We have picked up our latest group of pedigree British Saddleback gilts from Lynne’s Organic Farm in East Sussex and that brings our total to 21. Our aim is to have all our sows of this breed, so only another 24 to go!

We have been thinking hard about our sustainability, and the use of imported soya for pig and poultry feed, and we have made the decision to attempt to feed our pigs entirely from the farm here.

We will grow beans and peas for protein, and because these can be quite open crops they can result in very weedy fields in an organic system, so we will grow wheat in with the beans to create more cover, and barley with the peas to support them.

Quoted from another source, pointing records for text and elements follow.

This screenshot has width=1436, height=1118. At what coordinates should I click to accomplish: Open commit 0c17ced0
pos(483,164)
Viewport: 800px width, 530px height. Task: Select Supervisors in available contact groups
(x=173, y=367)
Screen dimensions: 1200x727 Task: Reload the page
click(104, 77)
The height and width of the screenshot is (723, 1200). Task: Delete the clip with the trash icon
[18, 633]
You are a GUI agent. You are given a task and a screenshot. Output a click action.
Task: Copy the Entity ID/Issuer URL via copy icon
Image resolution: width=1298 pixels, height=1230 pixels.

We already grow the cereals we need for the pig feed, but as we are trying to grow more crops without ploughing (to release less carbon) we are going to try growing rye this year as it is a taller crop and will hopefully out-grow the clover living mulch which we plant it into.

Lots of experiments to look forward to!

The plan is to mill and mix the feed on the farm with a mobile unit which will visit every two weeks. We will hopefully have our own pig feed by this time next year and be ready to complete the circle.

Our box scheme and partnership with the Sandy Hill Mob is going well, we are making the most of our relative strengths and swap the use of our chiller van and butchery, for their time in collating all the orders and delivering to customers. We learn from each other, and it’s always good to hear new ideas, especially from farmers younger than ourselves!

I have had my first Christmas gammon orders, this starts with one particular customer who orders a whole one, and is always my first. Too early to think about Christmas? I think not!